At the beginning of a sentence, we add a comma after the conjunctive adverbs "afterward", "then", "and then", "subsequently", "after that", or "later" to indicate that it modifies the complete sentence that follows.
At the start of a sentence, you can omit a comma after a single-word adverb of time, such as "afterward", "then", "later", or "subsequently".
Afterward I had a meeting with my team.
Later we went to the movies.
Karen visited the Central Park; and then she went to a Chinese restaurant in the district.
We do not usually place a comma before and after these transition words in the middle of a sentence. Occasionally, however, you may use them to signal a strong interruption.
Olivia had a delicious pasta dish. She, afterward, enjoyed an amazing chocolate cake.
We visited the Philadelphia Museum of Art, and then we went to the movies.
The adverbs "afterward", "then", "and then", "subsequently", "after that", or "later" are typically used to indicate that something happens during the period that follows a particular event.
The engineer started his career in India and subsequently worked for a Japanese company.
All these expressions have the same or nearly the same meaning, but there are some differences in terms of connotation and level of formality among them.
- "Then" or "and then" simply mean "the next thing that happened". They are commonly used for routine things. For example: "I got up early and then had breakfast."
- "Afterward" is frequently used to signal that something happened after a more significant event or action. For example: "She studied at Harvard University. Afterward, she went to live in Switzerland." "Then" and "afterward" are very similar and interchangeable in many situations.
- "Subsequently" is a more formal word, typically used in formal contexts or academic writing. Additionally, it may imply a cause-and-effect relationship between two events.
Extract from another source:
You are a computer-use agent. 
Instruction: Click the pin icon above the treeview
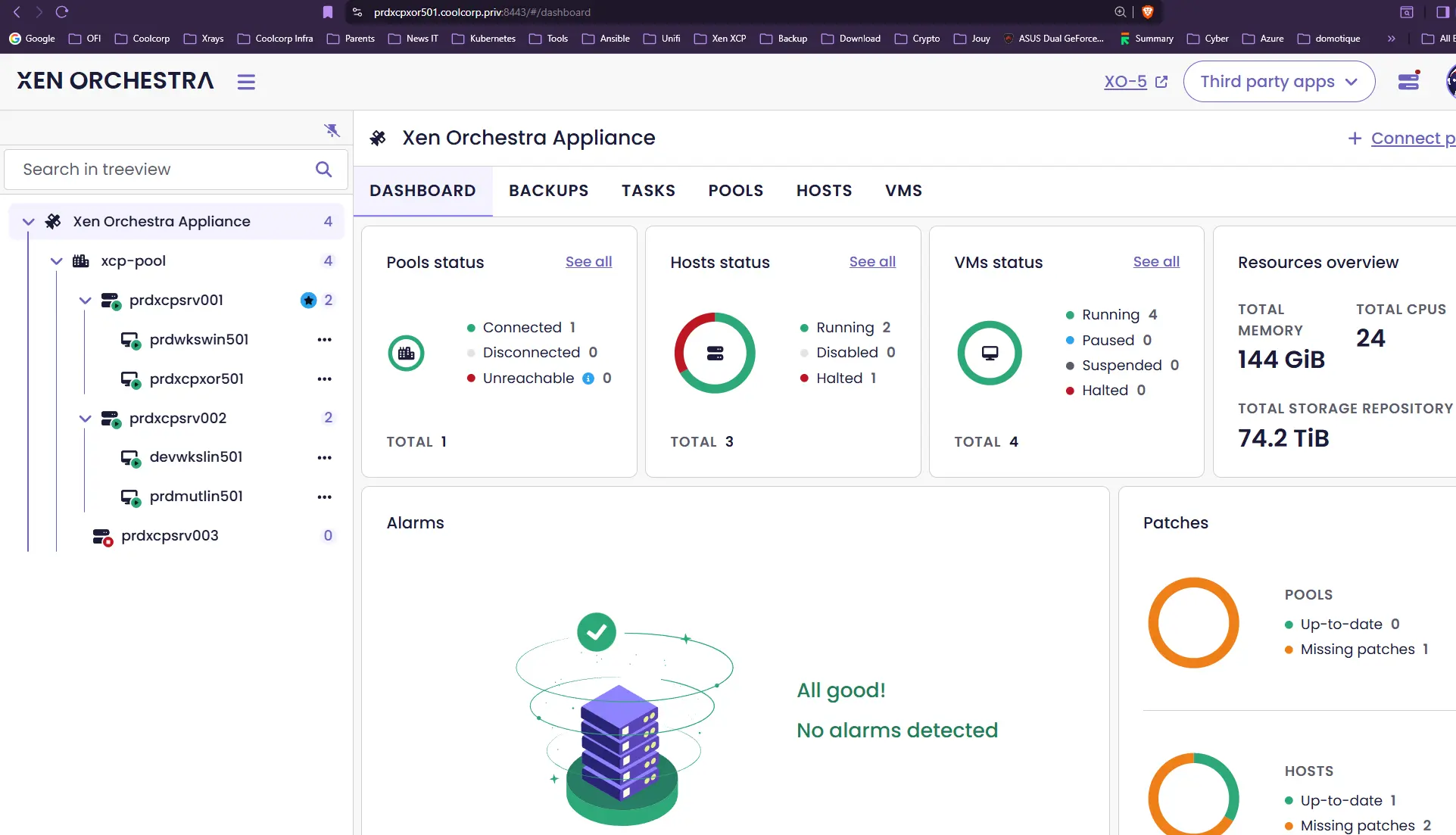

For example: "Demand was growing rapidly; subsequently, oil prices soared to a new high."
- "Later" and "after that" are also used to express that something happens after a particular event. "After that" is generally used in conversations or very informal contexts, while "later" can be used in a wider range of circumstances.
- The main difference between "later" and "afterward/then" is that "later" simply indicates that something is happening a point in time later while "afterward/then" implies that something is happening immediately (or almost immediately) after the previous event.
2. When to Use a Comma after 'Then', 'Afterward', 'Later', etc.
Introductory phrases and conjunctive adverbs are almost always followed by commas at the start of a sentence, but there are exceptions. You can skip the commas with single-word adverbs of time, such as "afterward", "then", "later" or "subsequently".
James got up and had breakfast. Then he went out all day with friends.
I went home. Later I called her to explain what the situation was.
While some style guides argue that a comma in situations like these is optional, others say that using it is actually incorrect. As a general rule, you can skip the comma unless it helps clarify the meaning of the sentence or avoid confusion.
We were waiting for everyone else to show up; then we went into the restaurant and got a table.
Yesterday Olivia argued with her husband. Afterward she had a car accident near home.
Recommended: Do you need a comma after "first", "second", etc.?
3. How to Punctuate 'Then', 'Afterward', 'Later', etc. in Mid-sentence
Conjunctive adverbs, such as "afterward", "subsequently", "then", or "later", can be moved within a sentence. For example, you can say:
Later I went to the mall.
I later went to the mall.
I went to the mall later.
Optionally, you can place these expressions between commas in the middle (or at the end) of a sentence to signal a strong interruption.
The party, subsequently, chose delegates to nominate a candidate for president.
Do not use commas if the word is not heavily stressed, or the interruption is just weak.
I met with my friends. We then went to the Central Market to buy some ingredients.
My daughter studied computer engineering. She moved to San Francisco afterward.
If you decide to use commas, be aware that you should add both of them; that is, do not skip a comma and leave the other.
We defined the goals, and then created a project plan.
We defined the goals, and then, created a project plan.